Emprego e direitos trabalhistas
“O trabalhador precisa de uma certa segurança. Ele tem direito a um processo de seguridade social e não pode ficar com um trabalho que não dê nenhuma garantia em momento de infortúnio. Aquelas promessas que eles fizeram, aquelas bobagens de carteira verde e amarela, de que todo mundo vai ser pequeno empreendedor, na verdade eles queriam que o trabalhador perdesse a garantia de ter um emprego, perdesse o compromisso de ser tratado de forma civilizada pelos empresários, de ter férias, 13º. Eu participei de muitos debates em que pessoas colocavam os direitos do trabalhador como custo Brasil. E isso é indescritível: na Alemanha, um trabalhador ganha quatro vezes mais que seu similar no Brasil e nem por isso a Alemanha diz que isso é custo Alemanha. No Brasil, tudo é jogado nas costas das poucas conquistas que os trabalhadores tiveram. Quando eu vejo o ministro da Economia falar dos empregos do Caged, eu penso que a imprensa deveria cobrar: ‘mas que emprego é esse?’ No meu tempo, o Caged fazia a diferença entre as contratações e as demissões e ali se colocava quantos empregos haviam sido gerados. Hoje não é mais assim. Eu queria saber: que tipo de emprego é esse? O que nós sabemos é que o desemprego está campeando. As pessoas estão fazendo bico.
Eu quero dizer que nós vamos sentar com o movimento sindical, com a sociedade brasileira, com os especialistas em trabalho digital, e vamos pensar que mundo do trabalho a gente quer. Uma coisa eu sei: queremos que o trabalhador tenha sustentabilidade no seu emprego, que ele tenha garantia de que não será trocado como se troca papel higiênico. O trabalhador precisa de paz. Quanto mais paz tiver, mais vai produzir para seu país.

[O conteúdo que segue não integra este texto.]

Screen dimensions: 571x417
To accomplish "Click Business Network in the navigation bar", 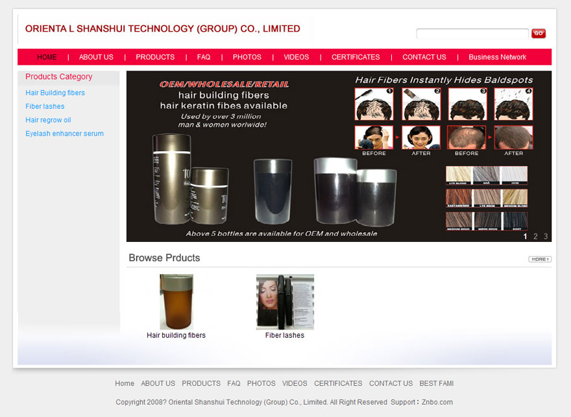I will coord(497,57).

Indústria e trabalho digital
“Nós precisamos juntar as empresas bem-sucedidas no Brasil, de alta tecnologia, os empresários que efetivamente pensam em contribuir com o crescimento, temos que juntar tudo que existe na universidade de inteligência viva e ativa, junto com os trabalhadores e com o governo, para encontrar soluções de como gerar mais empregos. O que é esse mundo digital, da inteligência artificial, e desenvolver esse novo mercado de trabalho. Esta semana eu tive um encontro com jovens e fiquei assustado. Porque eram todos jovens bem formados, e não têm perspectiva do que fazer na vida. É preciso encontrar soluções para esse jovem trabalhar naquilo que estudou. E volte a sonhar”.
Porque governar
“(Quando presidente) Eu tinha na cabeça que eu não era dono do Brasil. Eu só tinha que governar o Brasil porque eu tinha recebido um mandato da sociedade brasileira e que, portanto, eu tinha que governar para todo mundo. Significa governar para o grande e para o pequeno. É por isso que você vai perceber que no nosso governo foi a primeira vez que os 10% mais pobres tiveram um ganho maior do que os mais ricos, ou seja, 15% a mais na chamada distribuição da riqueza. É claro que é pouco, mas o dado concreto é que nós começamos a fazer com que a sociedade pudesse sonhar. E é possível fazer isso. Vamos discutir com a sociedade. É pensar em reconstruir este país sem ódio, sem mágoa. E sem bravata.